Dans sa promotion, elle se situe au milieu du classement. Plus de pression pour être la meilleure à tout prix. Cette approche plus détendue lui permet d’envisager l’avenir sereinement. Fini le temps où elle excellait par automatisme.
Avec le recul, elle accepte ce parcours chaotique. « C’était sans doute la meilleure formation pour moi. Ça m’a permis de faire la transition entre le lycée et la fac », confie-t-elle. Une forme de résilience s’installe.

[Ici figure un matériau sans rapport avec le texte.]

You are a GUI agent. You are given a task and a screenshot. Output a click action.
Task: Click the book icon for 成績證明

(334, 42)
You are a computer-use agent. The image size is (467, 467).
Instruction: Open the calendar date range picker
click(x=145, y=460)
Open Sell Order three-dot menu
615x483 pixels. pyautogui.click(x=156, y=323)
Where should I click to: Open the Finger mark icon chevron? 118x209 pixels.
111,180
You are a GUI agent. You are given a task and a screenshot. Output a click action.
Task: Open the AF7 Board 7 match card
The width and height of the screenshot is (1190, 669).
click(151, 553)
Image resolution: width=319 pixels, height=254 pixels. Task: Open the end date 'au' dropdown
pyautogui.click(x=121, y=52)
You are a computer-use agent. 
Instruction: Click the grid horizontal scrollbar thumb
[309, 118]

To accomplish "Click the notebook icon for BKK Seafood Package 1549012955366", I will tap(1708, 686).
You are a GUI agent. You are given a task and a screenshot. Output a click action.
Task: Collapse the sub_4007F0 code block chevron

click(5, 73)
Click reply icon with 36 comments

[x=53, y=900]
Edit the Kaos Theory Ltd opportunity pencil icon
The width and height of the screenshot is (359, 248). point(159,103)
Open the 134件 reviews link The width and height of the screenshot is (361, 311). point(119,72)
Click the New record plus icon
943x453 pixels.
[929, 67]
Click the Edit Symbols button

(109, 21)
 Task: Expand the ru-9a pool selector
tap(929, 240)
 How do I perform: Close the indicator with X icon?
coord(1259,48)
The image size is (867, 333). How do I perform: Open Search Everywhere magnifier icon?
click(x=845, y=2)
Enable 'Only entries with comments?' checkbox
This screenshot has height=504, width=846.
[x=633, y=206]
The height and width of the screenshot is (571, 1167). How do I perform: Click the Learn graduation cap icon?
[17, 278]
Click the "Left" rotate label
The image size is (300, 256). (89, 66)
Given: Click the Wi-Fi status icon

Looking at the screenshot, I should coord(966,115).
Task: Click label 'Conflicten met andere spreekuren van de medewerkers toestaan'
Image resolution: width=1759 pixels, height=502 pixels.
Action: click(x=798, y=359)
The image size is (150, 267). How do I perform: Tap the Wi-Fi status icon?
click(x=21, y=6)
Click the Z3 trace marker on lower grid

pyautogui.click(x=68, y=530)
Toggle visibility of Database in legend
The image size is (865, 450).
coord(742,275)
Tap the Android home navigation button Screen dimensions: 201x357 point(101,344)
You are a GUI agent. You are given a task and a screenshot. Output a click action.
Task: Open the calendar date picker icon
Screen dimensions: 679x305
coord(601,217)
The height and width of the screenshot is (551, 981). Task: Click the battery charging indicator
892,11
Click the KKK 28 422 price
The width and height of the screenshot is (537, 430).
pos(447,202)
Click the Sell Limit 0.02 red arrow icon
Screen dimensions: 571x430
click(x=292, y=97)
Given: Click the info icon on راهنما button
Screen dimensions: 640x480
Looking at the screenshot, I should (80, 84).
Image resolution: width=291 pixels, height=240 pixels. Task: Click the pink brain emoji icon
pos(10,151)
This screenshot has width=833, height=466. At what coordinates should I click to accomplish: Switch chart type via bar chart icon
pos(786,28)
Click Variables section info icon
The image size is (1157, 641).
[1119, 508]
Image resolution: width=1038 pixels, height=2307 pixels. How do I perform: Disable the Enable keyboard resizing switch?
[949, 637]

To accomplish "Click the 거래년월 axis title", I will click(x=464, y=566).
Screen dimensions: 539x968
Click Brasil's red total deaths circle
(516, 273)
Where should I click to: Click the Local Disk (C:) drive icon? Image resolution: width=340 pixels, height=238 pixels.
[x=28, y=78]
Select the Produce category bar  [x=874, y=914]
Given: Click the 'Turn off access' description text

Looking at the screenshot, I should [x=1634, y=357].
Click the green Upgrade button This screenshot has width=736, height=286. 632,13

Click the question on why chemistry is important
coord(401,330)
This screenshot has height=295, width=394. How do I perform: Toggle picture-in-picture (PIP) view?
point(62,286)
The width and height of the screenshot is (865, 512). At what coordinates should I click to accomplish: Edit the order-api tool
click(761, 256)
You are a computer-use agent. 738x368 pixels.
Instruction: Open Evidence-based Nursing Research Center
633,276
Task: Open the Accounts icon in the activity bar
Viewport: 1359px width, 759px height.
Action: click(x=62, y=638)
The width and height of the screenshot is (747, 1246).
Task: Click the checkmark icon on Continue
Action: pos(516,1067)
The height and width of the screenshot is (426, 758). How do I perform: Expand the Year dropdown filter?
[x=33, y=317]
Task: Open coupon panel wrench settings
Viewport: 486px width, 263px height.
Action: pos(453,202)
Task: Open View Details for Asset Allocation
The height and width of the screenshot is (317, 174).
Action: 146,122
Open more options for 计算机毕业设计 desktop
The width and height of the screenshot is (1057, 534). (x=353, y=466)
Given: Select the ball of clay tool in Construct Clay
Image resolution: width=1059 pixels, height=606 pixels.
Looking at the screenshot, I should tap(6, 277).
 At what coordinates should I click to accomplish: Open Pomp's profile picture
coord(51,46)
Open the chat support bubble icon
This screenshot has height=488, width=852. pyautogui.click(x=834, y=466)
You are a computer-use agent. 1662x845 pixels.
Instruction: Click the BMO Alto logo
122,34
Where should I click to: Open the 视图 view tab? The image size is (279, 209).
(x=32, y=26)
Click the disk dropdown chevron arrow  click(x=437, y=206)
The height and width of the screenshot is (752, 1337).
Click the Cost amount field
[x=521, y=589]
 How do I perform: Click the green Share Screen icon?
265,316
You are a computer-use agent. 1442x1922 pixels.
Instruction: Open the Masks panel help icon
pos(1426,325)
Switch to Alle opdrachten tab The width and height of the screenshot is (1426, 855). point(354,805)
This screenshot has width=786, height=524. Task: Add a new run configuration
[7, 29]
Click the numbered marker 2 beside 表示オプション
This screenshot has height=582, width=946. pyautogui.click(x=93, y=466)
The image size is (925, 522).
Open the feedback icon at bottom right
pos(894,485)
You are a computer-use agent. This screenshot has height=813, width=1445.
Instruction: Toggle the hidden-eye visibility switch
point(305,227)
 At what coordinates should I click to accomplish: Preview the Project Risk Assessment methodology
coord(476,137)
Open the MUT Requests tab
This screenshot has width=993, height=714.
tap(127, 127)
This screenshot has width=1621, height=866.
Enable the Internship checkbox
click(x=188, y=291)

Son projet de devenir enseignante demeure intact, dans les pas de ses parents.
L’expérience lui a enseigné une leçon brutale : même un dossier irréprochable ne garantit rien sur Parcoursup. L’importance d’avoir un plan B face aux aléas du système s’est imposée à elle. Cette injustice perçue l’a transformée, la rendant plus consciente des failles d’une plateforme qui génère chaque année son lot de désillusions.
Mathilde Hironde n’est pas un cas isolé. Son histoire révèle les limites d’un système d’orientation dont les critères de sélection restent opaques, même pour les meilleurs élèves.